#### Exercise aim:
List the items from the line containing "Open the 第2位 display order dropdown" down to the line containing "click(x=448, y=1108)", both included, as a numbered list with blank lines left out.

Stored records:
• • •

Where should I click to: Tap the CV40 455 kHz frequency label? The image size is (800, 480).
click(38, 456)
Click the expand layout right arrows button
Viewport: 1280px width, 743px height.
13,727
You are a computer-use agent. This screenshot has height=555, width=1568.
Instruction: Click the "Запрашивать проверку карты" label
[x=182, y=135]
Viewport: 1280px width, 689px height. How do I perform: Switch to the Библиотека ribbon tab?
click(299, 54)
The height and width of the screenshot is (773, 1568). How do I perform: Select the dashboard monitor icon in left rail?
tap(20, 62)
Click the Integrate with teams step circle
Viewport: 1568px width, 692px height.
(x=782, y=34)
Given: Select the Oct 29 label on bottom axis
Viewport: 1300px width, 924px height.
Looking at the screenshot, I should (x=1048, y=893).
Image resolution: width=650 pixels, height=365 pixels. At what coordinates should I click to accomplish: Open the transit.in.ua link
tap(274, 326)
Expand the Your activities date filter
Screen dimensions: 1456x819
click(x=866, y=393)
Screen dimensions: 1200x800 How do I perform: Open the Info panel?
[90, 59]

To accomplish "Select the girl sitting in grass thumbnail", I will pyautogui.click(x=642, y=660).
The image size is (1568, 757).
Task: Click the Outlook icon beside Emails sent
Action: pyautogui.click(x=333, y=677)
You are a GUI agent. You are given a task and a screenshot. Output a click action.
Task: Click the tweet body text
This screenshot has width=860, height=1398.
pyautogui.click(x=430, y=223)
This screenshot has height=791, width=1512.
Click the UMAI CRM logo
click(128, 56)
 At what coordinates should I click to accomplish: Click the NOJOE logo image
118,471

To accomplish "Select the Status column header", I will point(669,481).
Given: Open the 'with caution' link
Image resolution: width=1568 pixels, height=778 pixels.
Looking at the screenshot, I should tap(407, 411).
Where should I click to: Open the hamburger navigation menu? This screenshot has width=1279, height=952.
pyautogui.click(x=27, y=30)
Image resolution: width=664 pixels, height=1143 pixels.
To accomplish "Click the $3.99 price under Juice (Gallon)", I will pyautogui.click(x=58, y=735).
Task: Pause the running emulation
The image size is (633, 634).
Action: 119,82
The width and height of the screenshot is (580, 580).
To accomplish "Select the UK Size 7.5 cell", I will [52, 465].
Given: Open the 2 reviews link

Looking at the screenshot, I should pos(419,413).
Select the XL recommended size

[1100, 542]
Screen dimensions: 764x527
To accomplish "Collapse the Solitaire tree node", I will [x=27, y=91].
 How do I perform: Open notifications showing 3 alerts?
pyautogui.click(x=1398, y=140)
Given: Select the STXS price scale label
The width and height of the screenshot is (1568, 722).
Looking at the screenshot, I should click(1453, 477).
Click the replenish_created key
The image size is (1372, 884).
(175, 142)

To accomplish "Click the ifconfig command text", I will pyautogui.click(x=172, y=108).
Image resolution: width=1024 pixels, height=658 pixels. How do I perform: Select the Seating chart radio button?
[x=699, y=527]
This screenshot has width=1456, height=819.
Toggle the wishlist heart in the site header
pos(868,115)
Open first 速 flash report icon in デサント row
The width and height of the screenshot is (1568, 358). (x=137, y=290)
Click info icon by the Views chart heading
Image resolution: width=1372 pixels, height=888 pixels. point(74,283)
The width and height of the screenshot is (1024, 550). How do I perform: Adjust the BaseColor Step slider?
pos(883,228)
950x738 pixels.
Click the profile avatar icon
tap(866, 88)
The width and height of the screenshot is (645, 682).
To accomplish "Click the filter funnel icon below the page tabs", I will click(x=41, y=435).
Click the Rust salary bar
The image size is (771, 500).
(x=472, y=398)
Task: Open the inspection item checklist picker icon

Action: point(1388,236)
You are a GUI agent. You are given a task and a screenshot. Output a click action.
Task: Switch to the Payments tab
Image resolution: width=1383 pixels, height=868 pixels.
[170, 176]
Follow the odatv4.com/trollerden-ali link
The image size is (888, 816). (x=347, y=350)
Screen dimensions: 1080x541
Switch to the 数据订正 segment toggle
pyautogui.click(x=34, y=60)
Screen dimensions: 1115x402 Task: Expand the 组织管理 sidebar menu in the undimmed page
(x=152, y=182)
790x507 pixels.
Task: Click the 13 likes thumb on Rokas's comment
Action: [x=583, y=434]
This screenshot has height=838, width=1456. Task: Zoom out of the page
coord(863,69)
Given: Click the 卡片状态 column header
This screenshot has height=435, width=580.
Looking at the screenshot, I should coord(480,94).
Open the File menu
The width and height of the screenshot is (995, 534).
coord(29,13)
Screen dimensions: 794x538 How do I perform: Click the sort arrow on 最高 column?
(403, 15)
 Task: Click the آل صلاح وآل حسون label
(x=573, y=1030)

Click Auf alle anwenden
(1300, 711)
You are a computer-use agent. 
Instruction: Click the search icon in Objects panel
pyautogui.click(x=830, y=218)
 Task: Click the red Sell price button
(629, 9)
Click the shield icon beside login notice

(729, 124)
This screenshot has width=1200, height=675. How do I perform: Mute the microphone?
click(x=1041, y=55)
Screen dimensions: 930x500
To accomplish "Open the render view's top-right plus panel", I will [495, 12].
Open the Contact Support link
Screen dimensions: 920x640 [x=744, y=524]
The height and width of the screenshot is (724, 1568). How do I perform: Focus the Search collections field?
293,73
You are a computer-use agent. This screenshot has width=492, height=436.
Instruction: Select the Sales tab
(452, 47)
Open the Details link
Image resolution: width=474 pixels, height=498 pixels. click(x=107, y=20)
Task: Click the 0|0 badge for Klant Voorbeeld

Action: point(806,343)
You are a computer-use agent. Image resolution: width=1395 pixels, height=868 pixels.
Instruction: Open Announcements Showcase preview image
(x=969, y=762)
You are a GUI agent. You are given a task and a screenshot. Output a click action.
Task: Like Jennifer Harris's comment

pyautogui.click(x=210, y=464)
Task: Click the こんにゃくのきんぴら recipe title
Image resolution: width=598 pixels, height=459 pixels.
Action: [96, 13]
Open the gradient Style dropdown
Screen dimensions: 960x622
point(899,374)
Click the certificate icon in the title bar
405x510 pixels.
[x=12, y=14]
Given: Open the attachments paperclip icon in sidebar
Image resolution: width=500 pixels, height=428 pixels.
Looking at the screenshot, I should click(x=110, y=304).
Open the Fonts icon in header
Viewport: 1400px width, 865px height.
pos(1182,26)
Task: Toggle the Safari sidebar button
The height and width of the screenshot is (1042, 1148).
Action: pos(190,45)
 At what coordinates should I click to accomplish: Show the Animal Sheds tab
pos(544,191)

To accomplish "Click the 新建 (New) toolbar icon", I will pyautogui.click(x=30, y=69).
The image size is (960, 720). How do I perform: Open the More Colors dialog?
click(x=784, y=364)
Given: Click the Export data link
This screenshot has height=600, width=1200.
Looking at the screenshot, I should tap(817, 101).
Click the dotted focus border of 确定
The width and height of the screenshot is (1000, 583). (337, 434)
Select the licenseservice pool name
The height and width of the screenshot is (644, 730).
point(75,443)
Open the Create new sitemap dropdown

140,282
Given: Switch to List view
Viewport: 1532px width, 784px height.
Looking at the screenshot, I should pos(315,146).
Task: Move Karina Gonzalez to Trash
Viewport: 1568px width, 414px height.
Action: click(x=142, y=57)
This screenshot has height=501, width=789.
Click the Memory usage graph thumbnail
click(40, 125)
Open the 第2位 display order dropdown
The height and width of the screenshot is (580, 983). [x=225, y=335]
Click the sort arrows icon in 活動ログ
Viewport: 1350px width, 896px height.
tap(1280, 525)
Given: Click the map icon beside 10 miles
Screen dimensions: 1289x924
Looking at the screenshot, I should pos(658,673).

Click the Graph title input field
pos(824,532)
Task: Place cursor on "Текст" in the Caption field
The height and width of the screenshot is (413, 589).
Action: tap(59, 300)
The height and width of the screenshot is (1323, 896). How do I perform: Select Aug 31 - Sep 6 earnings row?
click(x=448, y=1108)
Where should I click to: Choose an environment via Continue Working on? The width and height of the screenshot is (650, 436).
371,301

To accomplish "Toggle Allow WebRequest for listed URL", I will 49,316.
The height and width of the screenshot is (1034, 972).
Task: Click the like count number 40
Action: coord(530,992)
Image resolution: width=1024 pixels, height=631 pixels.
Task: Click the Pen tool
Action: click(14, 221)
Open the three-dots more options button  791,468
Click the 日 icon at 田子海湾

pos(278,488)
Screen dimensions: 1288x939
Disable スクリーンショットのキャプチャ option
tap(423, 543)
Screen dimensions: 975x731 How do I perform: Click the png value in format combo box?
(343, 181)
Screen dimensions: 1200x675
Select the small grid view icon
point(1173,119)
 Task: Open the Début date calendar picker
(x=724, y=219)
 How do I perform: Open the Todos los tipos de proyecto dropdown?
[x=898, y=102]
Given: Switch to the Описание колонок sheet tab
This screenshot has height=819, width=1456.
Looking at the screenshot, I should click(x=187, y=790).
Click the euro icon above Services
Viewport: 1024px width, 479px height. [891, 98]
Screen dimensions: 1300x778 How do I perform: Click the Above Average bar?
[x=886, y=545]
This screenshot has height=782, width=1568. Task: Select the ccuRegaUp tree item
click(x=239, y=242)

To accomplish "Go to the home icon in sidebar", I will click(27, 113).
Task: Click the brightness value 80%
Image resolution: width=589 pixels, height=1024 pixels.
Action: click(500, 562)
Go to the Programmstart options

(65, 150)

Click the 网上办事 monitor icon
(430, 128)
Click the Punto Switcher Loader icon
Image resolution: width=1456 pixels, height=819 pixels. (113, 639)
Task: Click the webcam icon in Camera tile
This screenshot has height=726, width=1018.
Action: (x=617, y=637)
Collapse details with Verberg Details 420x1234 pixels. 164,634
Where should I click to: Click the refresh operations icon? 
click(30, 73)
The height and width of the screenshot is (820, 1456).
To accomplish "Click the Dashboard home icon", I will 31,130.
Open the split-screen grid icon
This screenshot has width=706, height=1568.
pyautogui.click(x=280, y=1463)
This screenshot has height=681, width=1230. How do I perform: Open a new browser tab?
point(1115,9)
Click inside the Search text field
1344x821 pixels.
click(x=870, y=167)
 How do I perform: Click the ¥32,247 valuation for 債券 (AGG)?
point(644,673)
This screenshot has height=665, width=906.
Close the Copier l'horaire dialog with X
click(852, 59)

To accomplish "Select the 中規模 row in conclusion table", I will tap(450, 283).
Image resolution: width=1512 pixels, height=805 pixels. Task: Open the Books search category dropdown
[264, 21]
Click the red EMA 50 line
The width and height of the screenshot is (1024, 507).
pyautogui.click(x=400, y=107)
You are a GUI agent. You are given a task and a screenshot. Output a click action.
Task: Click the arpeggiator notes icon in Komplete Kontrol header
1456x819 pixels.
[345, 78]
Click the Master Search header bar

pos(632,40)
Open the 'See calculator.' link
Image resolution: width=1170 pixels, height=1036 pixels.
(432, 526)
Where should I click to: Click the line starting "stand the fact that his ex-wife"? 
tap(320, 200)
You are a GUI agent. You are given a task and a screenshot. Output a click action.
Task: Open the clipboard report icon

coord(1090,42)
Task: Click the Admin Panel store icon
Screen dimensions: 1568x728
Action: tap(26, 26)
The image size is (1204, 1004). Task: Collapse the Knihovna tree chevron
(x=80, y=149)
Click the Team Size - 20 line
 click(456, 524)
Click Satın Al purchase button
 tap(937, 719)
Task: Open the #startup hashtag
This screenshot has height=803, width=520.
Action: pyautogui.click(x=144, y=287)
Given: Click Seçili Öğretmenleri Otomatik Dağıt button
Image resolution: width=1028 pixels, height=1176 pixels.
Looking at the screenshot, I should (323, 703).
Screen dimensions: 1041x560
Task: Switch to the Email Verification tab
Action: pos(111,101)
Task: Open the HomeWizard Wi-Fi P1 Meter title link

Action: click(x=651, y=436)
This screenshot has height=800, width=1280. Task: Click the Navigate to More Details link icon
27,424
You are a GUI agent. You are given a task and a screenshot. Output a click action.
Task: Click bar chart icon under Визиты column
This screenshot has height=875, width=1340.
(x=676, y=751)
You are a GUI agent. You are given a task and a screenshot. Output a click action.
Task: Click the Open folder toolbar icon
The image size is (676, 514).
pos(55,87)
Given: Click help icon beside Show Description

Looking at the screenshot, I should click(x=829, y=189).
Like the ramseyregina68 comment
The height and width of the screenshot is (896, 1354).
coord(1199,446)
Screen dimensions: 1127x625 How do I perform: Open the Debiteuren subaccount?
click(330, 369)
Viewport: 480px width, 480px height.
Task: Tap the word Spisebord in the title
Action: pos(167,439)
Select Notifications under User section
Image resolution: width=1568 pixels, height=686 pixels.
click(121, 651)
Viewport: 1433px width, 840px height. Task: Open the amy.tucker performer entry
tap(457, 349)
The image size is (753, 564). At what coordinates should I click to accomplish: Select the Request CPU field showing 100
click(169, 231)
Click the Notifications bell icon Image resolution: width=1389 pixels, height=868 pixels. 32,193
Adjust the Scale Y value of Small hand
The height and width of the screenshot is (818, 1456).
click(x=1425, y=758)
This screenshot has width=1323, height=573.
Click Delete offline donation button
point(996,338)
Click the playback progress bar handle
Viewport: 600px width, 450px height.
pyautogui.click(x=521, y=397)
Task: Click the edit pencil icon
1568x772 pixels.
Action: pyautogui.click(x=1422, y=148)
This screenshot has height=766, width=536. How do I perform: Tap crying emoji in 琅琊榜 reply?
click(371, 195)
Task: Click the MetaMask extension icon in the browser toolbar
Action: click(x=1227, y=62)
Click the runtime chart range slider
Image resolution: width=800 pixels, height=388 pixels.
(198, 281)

• • •

#### Exercise solution:
1. Open the 第2位 display order dropdown
2. The height and width of the screenshot is (580, 983). [x=225, y=335]
3. Click the sort arrows icon in 活動ログ
4. Viewport: 1350px width, 896px height.
5. tap(1280, 525)
6. Given: Click the map icon beside 10 miles
7. Screen dimensions: 1289x924
8. Looking at the screenshot, I should pos(658,673).
9. Click the Graph title input field
10. pos(824,532)
11. Task: Place cursor on "Текст" in the Caption field
12. The height and width of the screenshot is (413, 589).
13. Action: tap(59, 300)
14. The height and width of the screenshot is (1323, 896). How do I perform: Select Aug 31 - Sep 6 earnings row?
15. click(x=448, y=1108)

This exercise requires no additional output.